Some days you just want comfort food and there are not many recipes more comforting than a good fish pie. I have been making this version of fish pie for years and have made it for many different people – it always goes down well with adults and children alike!
Now, fish pie is not necessarily the easiest or quickest of recipes, but I have tried to make mine as simple and straightforward as possible…I use a box of fish pie mix from the supermarket to save all that fiddly and messy boning, skinning and flaking. I poach the fish in milk and then I make a very simple white sauce and some cheesy mashed potato. Then it’s just a case of putting it all together and baking it in the oven.

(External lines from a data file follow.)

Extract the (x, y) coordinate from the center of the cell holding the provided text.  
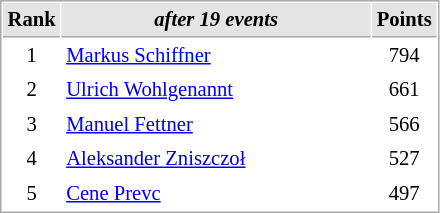
4 (32, 158)
Aleksander Zniszczoł (216, 158)
794 (404, 56)
2 (32, 90)
Ulrich Wohlgenannt (216, 90)
Points (404, 20)
Cene Prevc (216, 194)
661 (404, 90)
497 (404, 194)
527 (404, 158)
3 (32, 124)
5 (32, 194)
Manuel Fettner (216, 124)
Rank (32, 20)
Markus Schiffner (216, 56)
566 (404, 124)
1 (32, 56)
after 19 events (216, 20)
Return the [x, y] coordinate for the center point of the cell that contains the specified text.  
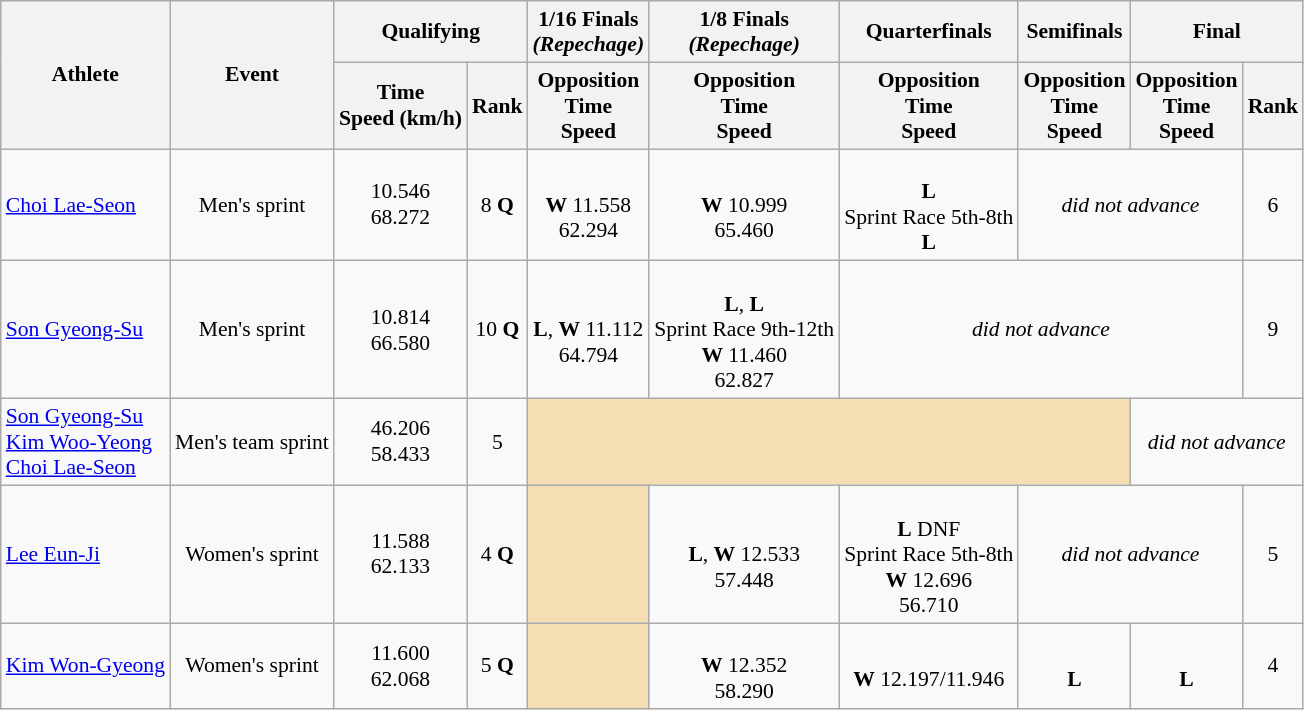
Kim Won-Gyeong [86, 666]
11.60062.068 [400, 666]
Lee Eun-Ji [86, 554]
1/16 Finals(Repechage) [589, 32]
1/8 Finals(Repechage) [744, 32]
9 [1274, 330]
6 [1274, 205]
W 10.999 65.460 [744, 205]
10 Q [498, 330]
L, W 11.112 64.794 [589, 330]
4 [1274, 666]
10.54668.272 [400, 205]
L, W 12.533 57.448 [744, 554]
W 12.197/11.946 [928, 666]
L, LSprint Race 9th-12thW 11.460 62.827 [744, 330]
W 11.558 62.294 [589, 205]
Qualifying [431, 32]
Final [1216, 32]
L DNF Sprint Race 5th-8th W 12.696 56.710 [928, 554]
10.81466.580 [400, 330]
46.20658.433 [400, 442]
5 Q [498, 666]
4 Q [498, 554]
Son Gyeong-Su Kim Woo-Yeong Choi Lae-Seon [86, 442]
Men's team sprint [252, 442]
8 Q [498, 205]
Semifinals [1074, 32]
W 12.352 58.290 [744, 666]
Son Gyeong-Su [86, 330]
Athlete [86, 75]
11.58862.133 [400, 554]
LSprint Race 5th-8thL [928, 205]
Event [252, 75]
Choi Lae-Seon [86, 205]
Quarterfinals [928, 32]
TimeSpeed (km/h) [400, 106]
Locate the cell with the specified text and output its [x, y] center coordinate. 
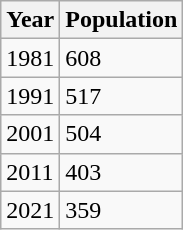
2021 [30, 210]
359 [122, 210]
517 [122, 96]
2011 [30, 172]
403 [122, 172]
Year [30, 20]
2001 [30, 134]
504 [122, 134]
608 [122, 58]
1981 [30, 58]
Population [122, 20]
1991 [30, 96]
Search for the cell housing the specified text and yield its (x, y) center coordinate. 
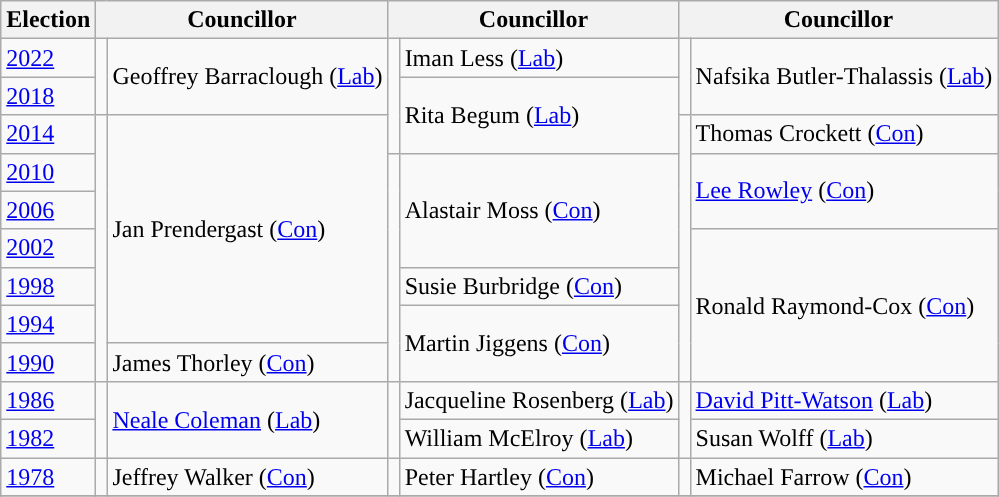
Martin Jiggens (Con) (539, 343)
Neale Coleman (Lab) (248, 419)
David Pitt-Watson (Lab) (844, 400)
2018 (48, 96)
William McElroy (Lab) (539, 438)
Lee Rowley (Con) (844, 191)
Susan Wolff (Lab) (844, 438)
2002 (48, 248)
Susie Burbridge (Con) (539, 286)
Michael Farrow (Con) (844, 477)
2006 (48, 210)
2010 (48, 172)
1990 (48, 362)
1998 (48, 286)
Nafsika Butler-Thalassis (Lab) (844, 77)
2014 (48, 134)
Jacqueline Rosenberg (Lab) (539, 400)
Alastair Moss (Con) (539, 210)
Jeffrey Walker (Con) (248, 477)
Jan Prendergast (Con) (248, 229)
James Thorley (Con) (248, 362)
1994 (48, 324)
Election (48, 20)
1982 (48, 438)
Peter Hartley (Con) (539, 477)
1986 (48, 400)
Ronald Raymond-Cox (Con) (844, 305)
Thomas Crockett (Con) (844, 134)
Rita Begum (Lab) (539, 115)
Iman Less (Lab) (539, 58)
1978 (48, 477)
2022 (48, 58)
Geoffrey Barraclough (Lab) (248, 77)
Scan for the cell matching the given text and deliver its [X, Y] coordinate at center. 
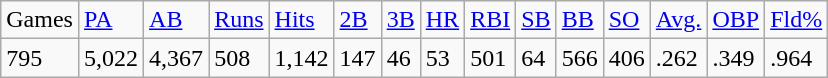
.349 [736, 58]
566 [580, 58]
RBI [490, 20]
SO [626, 20]
53 [442, 58]
508 [239, 58]
147 [358, 58]
Avg. [678, 20]
501 [490, 58]
.262 [678, 58]
SB [536, 20]
Games [40, 20]
.964 [796, 58]
4,367 [176, 58]
AB [176, 20]
BB [580, 20]
46 [400, 58]
PA [110, 20]
Runs [239, 20]
1,142 [302, 58]
Fld% [796, 20]
3B [400, 20]
OBP [736, 20]
Hits [302, 20]
2B [358, 20]
64 [536, 58]
5,022 [110, 58]
795 [40, 58]
HR [442, 20]
406 [626, 58]
Return [x, y] of the center of cell containing provided text 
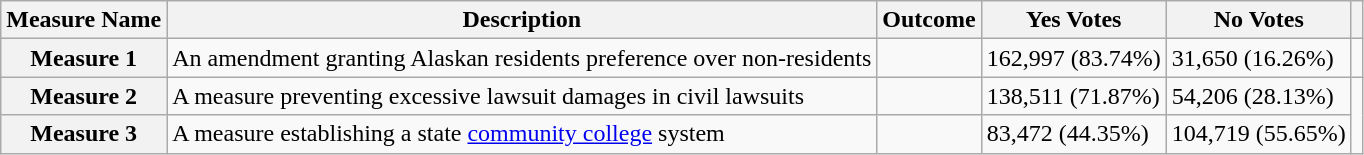
Measure Name [84, 20]
Measure 1 [84, 58]
Description [522, 20]
Yes Votes [1074, 20]
31,650 (16.26%) [1258, 58]
54,206 (28.13%) [1258, 96]
83,472 (44.35%) [1074, 134]
162,997 (83.74%) [1074, 58]
An amendment granting Alaskan residents preference over non-residents [522, 58]
Outcome [929, 20]
A measure establishing a state community college system [522, 134]
A measure preventing excessive lawsuit damages in civil lawsuits [522, 96]
No Votes [1258, 20]
Measure 2 [84, 96]
Measure 3 [84, 134]
104,719 (55.65%) [1258, 134]
138,511 (71.87%) [1074, 96]
Output the [X, Y] coordinate of the center of the cell containing the given text.  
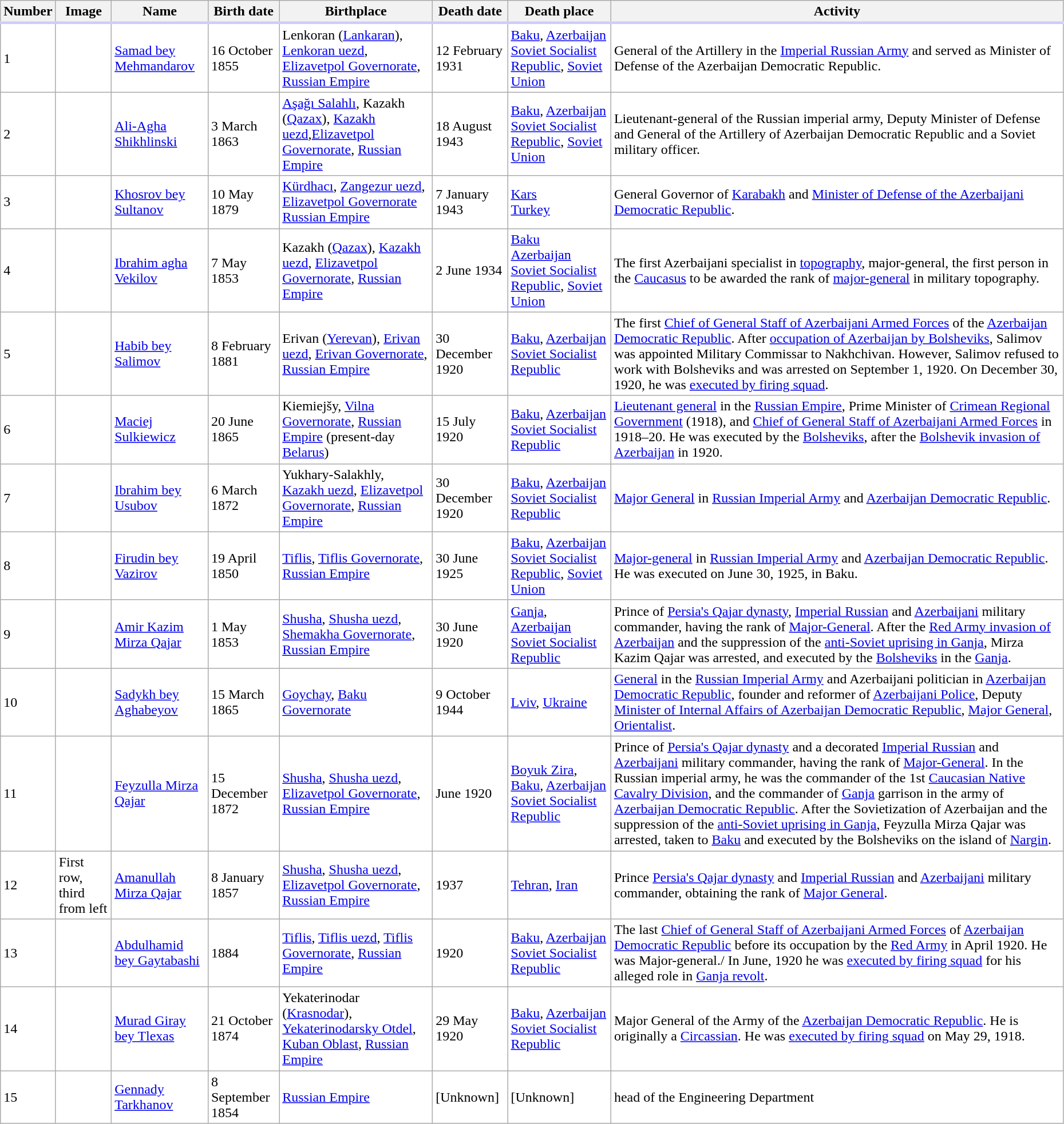
Activity [837, 12]
head of the Engineering Department [837, 1097]
Birth date [243, 12]
12 [28, 885]
19 April 1850 [243, 565]
Major-general in Russian Imperial Army and Azerbaijan Democratic Republic. He was executed on June 30, 1925, in Baku. [837, 565]
Ali-Agha Shikhlinski [160, 134]
1920 [470, 954]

To further simplify you could use pre-cooked fish, a shop bought white sauce and even, if you were feeling really cheaty, shop-bought mashed potatoes. (Promise I won’t judge 🙂 ) You could also leave the onions and carrots out of the white sauce…but I actually find it easier to make a white sauce like this (the flour doesn’t clump together) and much tastier!
You will notice I don’t use hard boiled eggs or prawns…the truth is I don’t much like hard boiled eggs and I find prawns tend to get overcooked in a fish pie. But if they are a key part of fish pie for you, by all means chuck them in when you are mixing the white sauce and fish together.
I like to serve my fish pie with some vegetables – usually some combination of green beans, cabbage, broccoli, peas and sweetcorn, sometimes all five! Wine-wise I like to pair this with a French or Chilean Chardonnay.
Easy Peasy Fish Pie
- 750 g potatoes peeled and chopped into 2cm cubes (ish!)
- 390 g Fish Pie Mix I used Tesco Fish Pie Mix
- 500 ml milk
- Salt and pepper
- 1 tablespoon olive oil
- 1 onion diced
- 1 large carrot or 2 small ones, diced
- 20 g butter
- 50 g cheddar cheese grated
- 1 tablespoon flour
- 2 tablespoons chopped parsley
- Vegetables to serve - e.g. peas/sweetcorn/cabbage/broccoli/green beans
- Put the peeled and chopped potatoes into a saucepan and cover with boiling water. Add about half a teaspoon of salt and bring to the boil, lower the heat and simmer for 15 minutes or until the potatoes are done.
- Meanwhile, preheat the oven to 200C. Tip the fish pie mix into a wide, shallow ovenproof dish and pour over the milk. Season and put the dish uncovered into the warming oven for 10 minutes.
- While the potatoes and fish are cooking, drizzle about 1 tablespoon of olive oil into another saucepan. Add in the chopped onion and carrot, cover and cook on a low heat for about 5 minutes until soft but not brown. Turn off.
- When the fish has been in the oven for 10 minutes, remove from the oven and set aside.
- When the potatoes are done, drain and mash with some salt and pepper, butter, about two thirds of the cheese and about 3 tablespoons of the fish poaching liquid.
- Turn the onions and carrots back on, uncovered, until they start to hiss. Sprinkle them with 1 tablespoon of flour and stir to combine. Pour in the rest of the fish poaching milk (leave the fish in the ovenproof dish) and stir vigorously. It should quickly resemble a white sauce. Add the parsley to this mixture and turn off.
- To assemble, pour the white sauce and vegetable mixture over the fish and stir everything together. Spread the mashed potatoes over the top using a fork to rough the surface. Pop the fish pie in the oven for 10 minutes.
- After 10 minutes remove the pie from the oven and sprinkle over the remaining cheese. Cook for a further 5-10 minutes or until the pie is golden brown and bubbling.
- Serve with vegetables and a glass of Chardonnay!